Profits from AI and automation are likely to be narrowly concentrated. In an opinion piece for The New York Times, Kai-Fu Lee, chairman and chief executive of Sinovation Ventures, a venture capital firm, and president of its Artificial Intelligence Institute, painted a stark picture. The bulk of the spoils, he argues, will go to China and the US because other countries face an insurmountable obstacle. “AI is an industry in which strength begets strength: the more data you have, the better your product; the better your product, the more data you can collect; the more data you can collect, the more talent you can attract; the more talent you can attract, the better your product.”

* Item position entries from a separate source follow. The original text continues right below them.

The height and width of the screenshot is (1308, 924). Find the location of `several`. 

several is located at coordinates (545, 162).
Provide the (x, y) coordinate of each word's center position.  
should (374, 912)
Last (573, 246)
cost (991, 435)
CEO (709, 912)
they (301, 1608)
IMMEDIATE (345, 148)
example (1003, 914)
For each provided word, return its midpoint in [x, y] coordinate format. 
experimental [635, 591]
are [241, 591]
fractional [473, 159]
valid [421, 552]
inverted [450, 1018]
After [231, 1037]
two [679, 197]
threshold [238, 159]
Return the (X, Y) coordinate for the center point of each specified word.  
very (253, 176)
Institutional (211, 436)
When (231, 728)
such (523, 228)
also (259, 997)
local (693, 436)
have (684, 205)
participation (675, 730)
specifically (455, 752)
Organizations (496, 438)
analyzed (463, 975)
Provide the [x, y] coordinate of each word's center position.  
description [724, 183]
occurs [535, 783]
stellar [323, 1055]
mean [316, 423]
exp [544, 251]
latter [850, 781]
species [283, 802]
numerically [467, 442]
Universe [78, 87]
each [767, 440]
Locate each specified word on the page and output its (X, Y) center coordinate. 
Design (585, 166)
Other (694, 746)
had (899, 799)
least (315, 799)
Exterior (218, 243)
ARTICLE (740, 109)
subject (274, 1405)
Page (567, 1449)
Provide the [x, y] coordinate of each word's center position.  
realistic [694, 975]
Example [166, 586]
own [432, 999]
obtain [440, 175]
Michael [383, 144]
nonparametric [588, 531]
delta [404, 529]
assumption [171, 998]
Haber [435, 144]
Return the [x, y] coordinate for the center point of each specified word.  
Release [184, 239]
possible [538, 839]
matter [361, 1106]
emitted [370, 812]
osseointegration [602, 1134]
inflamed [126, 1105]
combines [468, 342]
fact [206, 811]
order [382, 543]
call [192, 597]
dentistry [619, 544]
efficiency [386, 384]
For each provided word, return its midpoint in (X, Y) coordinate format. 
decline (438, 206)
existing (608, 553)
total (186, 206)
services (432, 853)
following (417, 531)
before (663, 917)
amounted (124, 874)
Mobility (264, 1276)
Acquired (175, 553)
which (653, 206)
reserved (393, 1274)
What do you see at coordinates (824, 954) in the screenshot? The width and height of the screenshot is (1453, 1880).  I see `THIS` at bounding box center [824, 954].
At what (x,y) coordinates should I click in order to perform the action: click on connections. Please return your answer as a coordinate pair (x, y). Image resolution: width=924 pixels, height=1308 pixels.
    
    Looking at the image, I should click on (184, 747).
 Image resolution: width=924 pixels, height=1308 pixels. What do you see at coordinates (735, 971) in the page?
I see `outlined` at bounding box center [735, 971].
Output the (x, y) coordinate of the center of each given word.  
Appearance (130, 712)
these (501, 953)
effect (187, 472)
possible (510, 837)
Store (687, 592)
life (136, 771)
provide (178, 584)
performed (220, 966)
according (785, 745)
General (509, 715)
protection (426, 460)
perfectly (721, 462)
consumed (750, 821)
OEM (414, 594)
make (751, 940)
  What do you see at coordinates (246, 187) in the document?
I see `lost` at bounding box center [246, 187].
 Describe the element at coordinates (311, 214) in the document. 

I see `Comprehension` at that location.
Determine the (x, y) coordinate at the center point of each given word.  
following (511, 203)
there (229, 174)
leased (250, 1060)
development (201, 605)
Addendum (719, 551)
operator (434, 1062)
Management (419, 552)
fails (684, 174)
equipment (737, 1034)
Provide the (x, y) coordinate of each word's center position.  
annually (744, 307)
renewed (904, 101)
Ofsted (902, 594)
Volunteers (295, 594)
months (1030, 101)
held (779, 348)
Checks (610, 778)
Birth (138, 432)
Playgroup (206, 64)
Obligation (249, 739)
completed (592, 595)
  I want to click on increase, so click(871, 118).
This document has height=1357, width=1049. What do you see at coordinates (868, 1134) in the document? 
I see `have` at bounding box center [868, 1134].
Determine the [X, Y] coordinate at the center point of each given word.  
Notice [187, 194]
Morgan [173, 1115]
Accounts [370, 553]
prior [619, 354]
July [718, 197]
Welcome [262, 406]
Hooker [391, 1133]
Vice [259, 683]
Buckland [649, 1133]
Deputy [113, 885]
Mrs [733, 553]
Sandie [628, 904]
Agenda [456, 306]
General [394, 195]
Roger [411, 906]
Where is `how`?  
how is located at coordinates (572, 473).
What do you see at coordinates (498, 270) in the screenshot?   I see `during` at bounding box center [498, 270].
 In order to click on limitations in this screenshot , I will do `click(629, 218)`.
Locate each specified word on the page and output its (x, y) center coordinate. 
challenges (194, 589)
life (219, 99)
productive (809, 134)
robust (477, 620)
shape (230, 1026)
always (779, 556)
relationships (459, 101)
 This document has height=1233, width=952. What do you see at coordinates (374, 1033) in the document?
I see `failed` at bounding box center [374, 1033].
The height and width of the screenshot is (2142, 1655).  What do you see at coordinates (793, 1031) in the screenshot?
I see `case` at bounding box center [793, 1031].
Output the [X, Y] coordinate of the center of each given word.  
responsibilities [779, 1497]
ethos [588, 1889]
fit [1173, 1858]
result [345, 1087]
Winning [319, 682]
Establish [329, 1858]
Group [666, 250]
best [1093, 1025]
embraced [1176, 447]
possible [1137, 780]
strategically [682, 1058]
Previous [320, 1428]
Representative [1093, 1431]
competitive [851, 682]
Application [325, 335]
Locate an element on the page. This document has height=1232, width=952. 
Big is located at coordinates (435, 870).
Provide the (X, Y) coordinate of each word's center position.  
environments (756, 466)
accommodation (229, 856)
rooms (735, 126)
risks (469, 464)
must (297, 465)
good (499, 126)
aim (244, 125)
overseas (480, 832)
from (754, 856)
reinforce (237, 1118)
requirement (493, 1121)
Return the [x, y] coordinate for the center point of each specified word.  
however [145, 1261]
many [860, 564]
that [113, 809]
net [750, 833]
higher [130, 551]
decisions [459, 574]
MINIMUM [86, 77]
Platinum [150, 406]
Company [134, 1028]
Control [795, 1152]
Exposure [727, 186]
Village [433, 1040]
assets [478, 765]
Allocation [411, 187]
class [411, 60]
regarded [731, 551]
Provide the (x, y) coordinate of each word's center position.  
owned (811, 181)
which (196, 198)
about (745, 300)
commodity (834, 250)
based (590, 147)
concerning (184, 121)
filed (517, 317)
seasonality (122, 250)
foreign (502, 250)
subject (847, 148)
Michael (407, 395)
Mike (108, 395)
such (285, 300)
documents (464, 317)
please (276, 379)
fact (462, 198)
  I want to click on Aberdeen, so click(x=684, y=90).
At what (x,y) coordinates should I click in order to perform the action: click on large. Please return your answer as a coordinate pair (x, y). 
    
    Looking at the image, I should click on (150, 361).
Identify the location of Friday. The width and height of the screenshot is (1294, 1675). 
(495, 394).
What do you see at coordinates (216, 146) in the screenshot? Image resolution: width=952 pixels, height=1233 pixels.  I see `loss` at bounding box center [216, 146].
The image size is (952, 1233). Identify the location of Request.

Chinese and US tech giants are already so far ahead it would be extremely difficult for any Australian firm to join this elite club. For Lee the consequences point in a single direction: “If most countries will not be able to tax ultra-profitable AI companies to subsidise their workers, what options will they have? I foresee only one: unless they wish to plunge their people into poverty, they will be forced to negotiate with whichever country supplies most of their AI software — China or the US — to essentially become that country’s economic dependent, taking in welfare subsidies in exchange for letting the ‘parent’ nation’s AI companies continue to profit from the dependent country’s users.”

The fact such wild ideas are getting mainstream airtime shows how much we need a serious debate. In previous technological revolutions, new jobs have been created; hoping this will happen again is not a plan. Australia should invest in better understanding the consequences of AI and automation at home and in our neighbourhood, then plot a realistic way forward.

Fergus Hanson is head of the International Cyber Policy Centre based at the Australian Strategic Policy Institute. He is author of Internet Wars: The Struggle for Power in the 21st Century.